# Exercise details
Start the output with the opening line of the listing below and continue, reproducing each line exactly, up to and including the line that contains "Колпак полимеркомпозитный с".

# Data under study
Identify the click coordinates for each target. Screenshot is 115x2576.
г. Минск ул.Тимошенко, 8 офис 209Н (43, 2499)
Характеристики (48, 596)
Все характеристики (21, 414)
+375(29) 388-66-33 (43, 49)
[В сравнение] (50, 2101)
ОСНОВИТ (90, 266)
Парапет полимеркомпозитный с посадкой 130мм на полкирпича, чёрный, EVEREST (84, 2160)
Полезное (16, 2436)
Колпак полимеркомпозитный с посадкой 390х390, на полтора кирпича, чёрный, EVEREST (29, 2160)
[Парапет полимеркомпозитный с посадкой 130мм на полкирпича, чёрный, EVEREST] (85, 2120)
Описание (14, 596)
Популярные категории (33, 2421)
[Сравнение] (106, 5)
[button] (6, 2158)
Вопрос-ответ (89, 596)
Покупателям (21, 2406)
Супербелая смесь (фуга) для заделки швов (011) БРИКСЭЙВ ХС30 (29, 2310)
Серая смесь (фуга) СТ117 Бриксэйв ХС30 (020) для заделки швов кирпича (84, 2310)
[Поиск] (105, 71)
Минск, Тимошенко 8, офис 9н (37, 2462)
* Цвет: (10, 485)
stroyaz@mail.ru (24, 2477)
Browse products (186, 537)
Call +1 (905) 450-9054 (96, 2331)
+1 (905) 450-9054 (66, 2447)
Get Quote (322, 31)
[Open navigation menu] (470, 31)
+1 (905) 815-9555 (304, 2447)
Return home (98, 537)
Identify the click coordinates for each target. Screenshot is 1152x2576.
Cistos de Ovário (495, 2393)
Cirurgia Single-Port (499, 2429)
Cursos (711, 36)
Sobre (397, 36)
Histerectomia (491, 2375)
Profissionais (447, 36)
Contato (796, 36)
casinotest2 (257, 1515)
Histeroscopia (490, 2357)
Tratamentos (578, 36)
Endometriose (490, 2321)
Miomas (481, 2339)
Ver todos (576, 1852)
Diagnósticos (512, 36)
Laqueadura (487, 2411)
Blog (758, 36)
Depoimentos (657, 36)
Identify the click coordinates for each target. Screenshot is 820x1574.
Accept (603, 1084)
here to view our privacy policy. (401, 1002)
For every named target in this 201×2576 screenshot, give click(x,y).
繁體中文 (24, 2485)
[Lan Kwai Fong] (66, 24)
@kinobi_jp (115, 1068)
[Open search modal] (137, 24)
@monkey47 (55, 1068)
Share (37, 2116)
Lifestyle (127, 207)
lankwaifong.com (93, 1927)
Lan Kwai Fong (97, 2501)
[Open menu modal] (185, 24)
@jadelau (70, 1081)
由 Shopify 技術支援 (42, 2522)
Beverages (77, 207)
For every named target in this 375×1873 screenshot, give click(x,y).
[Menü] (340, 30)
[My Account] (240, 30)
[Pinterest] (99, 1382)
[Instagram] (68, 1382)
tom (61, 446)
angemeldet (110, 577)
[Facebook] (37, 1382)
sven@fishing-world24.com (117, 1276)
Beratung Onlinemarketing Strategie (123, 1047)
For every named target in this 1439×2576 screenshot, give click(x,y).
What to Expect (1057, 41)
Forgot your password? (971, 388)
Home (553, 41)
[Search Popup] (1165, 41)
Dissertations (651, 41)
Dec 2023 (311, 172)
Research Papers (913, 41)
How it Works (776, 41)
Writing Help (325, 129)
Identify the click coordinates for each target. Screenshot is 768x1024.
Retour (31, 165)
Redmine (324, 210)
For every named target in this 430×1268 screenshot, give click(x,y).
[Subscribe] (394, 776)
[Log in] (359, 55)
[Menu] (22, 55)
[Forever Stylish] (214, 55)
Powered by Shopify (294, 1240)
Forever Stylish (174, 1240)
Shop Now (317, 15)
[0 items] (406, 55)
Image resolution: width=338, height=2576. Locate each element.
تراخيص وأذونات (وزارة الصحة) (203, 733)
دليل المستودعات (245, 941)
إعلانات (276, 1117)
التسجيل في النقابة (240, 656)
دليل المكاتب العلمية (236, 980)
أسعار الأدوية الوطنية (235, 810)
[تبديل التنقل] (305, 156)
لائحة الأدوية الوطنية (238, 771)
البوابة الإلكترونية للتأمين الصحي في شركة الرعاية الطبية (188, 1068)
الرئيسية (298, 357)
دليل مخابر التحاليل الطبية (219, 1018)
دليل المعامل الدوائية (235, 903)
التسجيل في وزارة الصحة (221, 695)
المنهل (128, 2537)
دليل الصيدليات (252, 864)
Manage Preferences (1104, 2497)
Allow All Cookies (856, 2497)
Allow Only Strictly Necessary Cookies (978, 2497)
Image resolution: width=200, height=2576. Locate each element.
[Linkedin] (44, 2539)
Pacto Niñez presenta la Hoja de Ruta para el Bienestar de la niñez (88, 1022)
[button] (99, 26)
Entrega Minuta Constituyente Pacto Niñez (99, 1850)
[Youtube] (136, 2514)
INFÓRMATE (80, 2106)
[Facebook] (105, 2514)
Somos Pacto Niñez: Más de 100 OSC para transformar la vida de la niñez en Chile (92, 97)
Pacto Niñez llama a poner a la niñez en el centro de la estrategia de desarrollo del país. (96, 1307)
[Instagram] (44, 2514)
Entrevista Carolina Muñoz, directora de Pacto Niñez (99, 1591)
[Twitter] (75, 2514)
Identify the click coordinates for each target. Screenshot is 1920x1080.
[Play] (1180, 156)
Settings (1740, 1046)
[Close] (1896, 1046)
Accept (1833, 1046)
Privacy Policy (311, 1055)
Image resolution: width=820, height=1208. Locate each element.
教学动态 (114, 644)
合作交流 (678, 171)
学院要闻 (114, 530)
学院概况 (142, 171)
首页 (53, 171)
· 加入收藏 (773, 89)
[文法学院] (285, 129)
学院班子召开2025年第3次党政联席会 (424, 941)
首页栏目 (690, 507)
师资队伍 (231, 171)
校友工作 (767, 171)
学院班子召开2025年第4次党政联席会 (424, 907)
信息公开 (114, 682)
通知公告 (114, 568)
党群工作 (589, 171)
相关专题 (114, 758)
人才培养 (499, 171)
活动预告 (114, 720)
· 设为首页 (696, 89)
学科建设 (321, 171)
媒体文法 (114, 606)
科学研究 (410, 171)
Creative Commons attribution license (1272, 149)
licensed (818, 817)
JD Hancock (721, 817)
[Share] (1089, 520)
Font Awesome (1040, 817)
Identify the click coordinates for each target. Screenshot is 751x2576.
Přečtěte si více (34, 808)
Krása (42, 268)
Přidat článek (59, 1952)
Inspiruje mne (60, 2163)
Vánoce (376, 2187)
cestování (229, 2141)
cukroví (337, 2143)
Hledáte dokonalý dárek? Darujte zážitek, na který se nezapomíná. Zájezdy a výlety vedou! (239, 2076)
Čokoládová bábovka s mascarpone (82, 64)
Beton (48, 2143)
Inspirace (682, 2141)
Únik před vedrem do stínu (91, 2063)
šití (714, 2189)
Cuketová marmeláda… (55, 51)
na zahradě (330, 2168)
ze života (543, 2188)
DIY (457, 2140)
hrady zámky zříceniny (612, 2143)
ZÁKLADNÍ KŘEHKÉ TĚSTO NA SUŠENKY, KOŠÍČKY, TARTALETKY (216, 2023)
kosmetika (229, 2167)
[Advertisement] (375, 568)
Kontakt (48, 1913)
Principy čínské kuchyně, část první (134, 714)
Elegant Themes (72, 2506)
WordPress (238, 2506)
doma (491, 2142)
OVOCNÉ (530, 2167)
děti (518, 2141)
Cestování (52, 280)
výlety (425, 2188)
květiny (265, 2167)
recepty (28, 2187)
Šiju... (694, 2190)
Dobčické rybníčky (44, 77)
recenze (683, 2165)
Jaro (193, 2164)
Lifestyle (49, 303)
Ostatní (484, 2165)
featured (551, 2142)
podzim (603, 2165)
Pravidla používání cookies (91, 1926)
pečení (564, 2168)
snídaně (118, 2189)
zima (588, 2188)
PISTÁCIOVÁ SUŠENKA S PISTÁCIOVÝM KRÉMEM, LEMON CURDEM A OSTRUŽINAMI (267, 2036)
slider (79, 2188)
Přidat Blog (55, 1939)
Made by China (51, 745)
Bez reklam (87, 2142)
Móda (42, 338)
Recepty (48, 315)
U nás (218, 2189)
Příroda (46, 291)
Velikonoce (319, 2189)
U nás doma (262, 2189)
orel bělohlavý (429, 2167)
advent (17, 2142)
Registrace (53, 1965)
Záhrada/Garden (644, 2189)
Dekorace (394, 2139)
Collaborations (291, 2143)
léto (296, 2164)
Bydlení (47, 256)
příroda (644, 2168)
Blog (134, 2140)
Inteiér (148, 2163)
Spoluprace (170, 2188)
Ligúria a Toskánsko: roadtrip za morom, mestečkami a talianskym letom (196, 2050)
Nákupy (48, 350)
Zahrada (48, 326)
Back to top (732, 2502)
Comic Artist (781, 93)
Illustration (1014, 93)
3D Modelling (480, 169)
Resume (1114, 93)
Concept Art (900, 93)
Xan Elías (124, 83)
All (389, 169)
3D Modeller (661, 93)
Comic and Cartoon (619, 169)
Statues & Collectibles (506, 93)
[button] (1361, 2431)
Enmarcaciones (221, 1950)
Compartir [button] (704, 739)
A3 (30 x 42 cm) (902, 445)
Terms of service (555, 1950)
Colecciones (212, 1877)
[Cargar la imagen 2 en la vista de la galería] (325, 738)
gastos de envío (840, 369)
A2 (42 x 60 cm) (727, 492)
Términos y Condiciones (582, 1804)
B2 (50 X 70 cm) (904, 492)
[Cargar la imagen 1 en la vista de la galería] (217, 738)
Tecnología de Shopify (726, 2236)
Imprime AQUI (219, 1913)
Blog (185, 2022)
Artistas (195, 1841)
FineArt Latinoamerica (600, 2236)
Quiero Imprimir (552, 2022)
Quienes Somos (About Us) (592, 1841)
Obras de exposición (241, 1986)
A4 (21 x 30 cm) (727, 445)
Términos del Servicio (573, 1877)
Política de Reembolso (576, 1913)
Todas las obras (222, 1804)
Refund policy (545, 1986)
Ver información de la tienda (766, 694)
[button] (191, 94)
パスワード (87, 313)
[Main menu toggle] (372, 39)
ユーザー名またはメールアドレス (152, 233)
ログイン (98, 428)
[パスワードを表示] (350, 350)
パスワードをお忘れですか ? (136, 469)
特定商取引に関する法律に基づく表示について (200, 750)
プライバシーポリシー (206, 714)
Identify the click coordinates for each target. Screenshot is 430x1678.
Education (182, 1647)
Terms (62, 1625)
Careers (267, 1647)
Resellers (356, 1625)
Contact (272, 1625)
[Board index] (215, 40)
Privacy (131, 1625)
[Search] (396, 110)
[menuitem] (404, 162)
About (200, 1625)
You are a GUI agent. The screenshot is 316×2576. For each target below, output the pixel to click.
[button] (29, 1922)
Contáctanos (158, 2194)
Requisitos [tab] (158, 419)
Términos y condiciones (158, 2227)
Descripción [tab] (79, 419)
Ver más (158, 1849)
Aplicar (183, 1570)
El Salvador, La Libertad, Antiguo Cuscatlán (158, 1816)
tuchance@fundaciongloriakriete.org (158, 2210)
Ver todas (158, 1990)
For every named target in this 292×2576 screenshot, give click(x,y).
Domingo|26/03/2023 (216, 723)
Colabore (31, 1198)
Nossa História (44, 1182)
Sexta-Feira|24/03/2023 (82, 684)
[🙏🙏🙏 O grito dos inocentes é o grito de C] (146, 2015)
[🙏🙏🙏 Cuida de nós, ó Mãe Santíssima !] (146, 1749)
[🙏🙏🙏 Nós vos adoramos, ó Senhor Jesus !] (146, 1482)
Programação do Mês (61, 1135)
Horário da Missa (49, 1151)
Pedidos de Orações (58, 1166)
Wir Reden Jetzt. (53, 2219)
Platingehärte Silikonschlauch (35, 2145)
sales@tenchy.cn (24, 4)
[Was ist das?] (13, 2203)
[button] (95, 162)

# Answer to the exercise
Identify the click coordinates for each target. Screenshot is 115x2576.
г. Минск ул.Тимошенко, 8 офис 209Н (43, 2499)
Характеристики (48, 596)
Все характеристики (21, 414)
+375(29) 388-66-33 (43, 49)
[В сравнение] (50, 2101)
ОСНОВИТ (90, 266)
Парапет полимеркомпозитный с посадкой 130мм на полкирпича, чёрный, EVEREST (84, 2160)
Полезное (16, 2436)
Колпак полимеркомпозитный с посадкой 390х390, на полтора кирпича, чёрный, EVEREST (29, 2160)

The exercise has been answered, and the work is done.